A tentativa de incriminar Stedile foi um atentado a um direito fundamental, o de livre expressão
PAUL SINGER

O que talvez tenha sido a última grande seca nordestina do século chegou à opinião pública envolto no noticiário sobre saques. O progresso, a urbanização e a industrialização alcançados neste século não serviram em nada para mudar essa realidade atroz. Periodicamente, a falta de chuva reduz milhões de moradores do semi-árido nordestino à condição de párias famintos, que têm de furtar para poder sobreviver.
A reação das altas autoridades da República é a mais tradicional possível: o flagelo é inevitável, mas está sendo explorado politicamente pelos que "incitam" os esfomeados a saquear. É como sempre responderam, desde o Império e a República Velha, os governantes quando confrontados por greves, manifestações de massa, ocupações (invasões?) de imóveis ou saques.
Nosso atual governo segue a mesma linha: saques são violações intoleráveis da ordem pública, que têm de ser reprimidas pela Justiça. E a fome, o que é? Certamente, ela viola uma ordem natural -o direito à vida- que é mais importante que o ordenamento jurídico. O qual, como nos ensinam os melhores juristas, prevê e justifica o furto em situação de extrema necessidade.
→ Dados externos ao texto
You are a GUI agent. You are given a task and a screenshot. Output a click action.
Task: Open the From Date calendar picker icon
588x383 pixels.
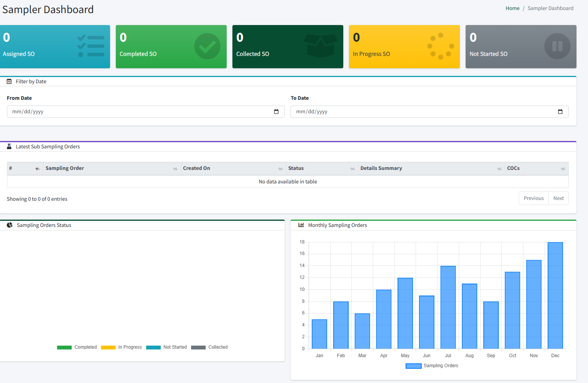tap(276, 112)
Pela primeira vez desde o fim do regime militar, a igreja (pela voz autorizada dos bispos) e a Justiça (pela voz do presidente do STF) estão em confronto com o Executivo, na pessoa do próprio presidente. Tema do confronto: a incúria do governo e sua intolerância perante o que não passa de reações de flagelados em defesa da própria vida.
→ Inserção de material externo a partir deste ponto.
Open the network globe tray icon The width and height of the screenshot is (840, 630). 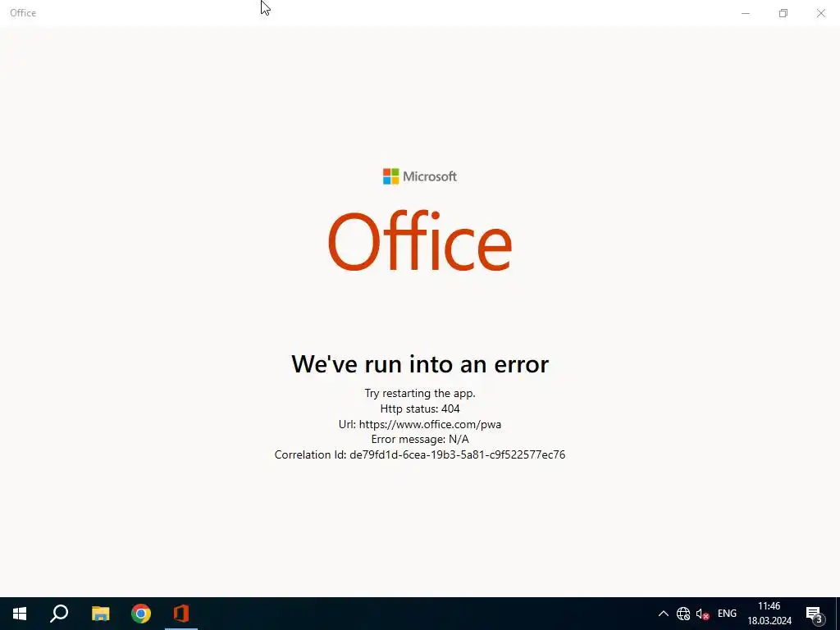click(x=683, y=614)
João Pedro Stedile, o conhecido e respeitado dirigente do MST, foi incriminado pelo ministro da Justiça por um delito de imprensa -fazer declarações aos jornais em defesa dos retirantes que saqueiam para matar a fome.
A acusação de incitação ao crime é um tanto ridícula: pressupõe que os retirantes precisaram esperar a chegada dos jornais para ter a idéia de se apoderar de alimentos, muitos estocados em armazéns do governo, que não cumpriu o dever elementar de distribuí-los.
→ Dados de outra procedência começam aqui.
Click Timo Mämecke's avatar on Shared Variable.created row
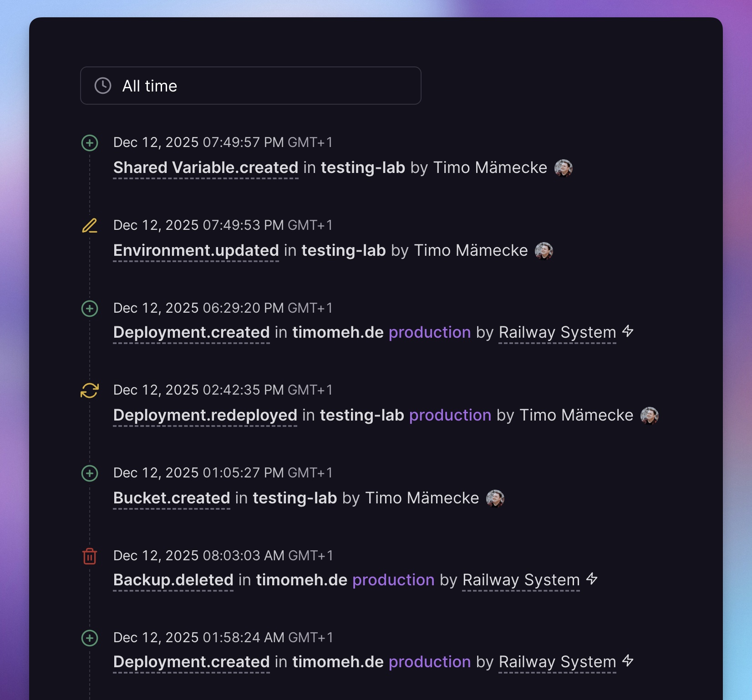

Portanto, a tentativa de incriminar Stedile (felizmente gorada, graças à clarividência de um magistrado) foi um atentado a um direito humano fundamental, o de livre expressão. Se ele fosse preso e eventualmente condenado, qualquer pessoa que exprimisse publicamente, como faço, solidariedade aos saqueadores poderia sofrer penalidade.
Esses fatos são agravados pelo contexto em que ocorrem. O Brasil sofre a pior crise de emprego pelo menos desde que há estatísticas confiáveis sobre o fato. Nunca tantos careceram de trabalho e de meios de vida, havendo uma clara transformação do desemprego em sua abrangência e em sua duração.
Antes da presente crise (que data da "débâcle" econômica provocada pelo Plano Collor, em 1990), os desempregados, na maioria, tinham pouca ou nenhuma qualificação; agora, parte expressiva deles é qualificada, inclusive com diplomas de curso superior. Muitos exerceram cargos de chefia.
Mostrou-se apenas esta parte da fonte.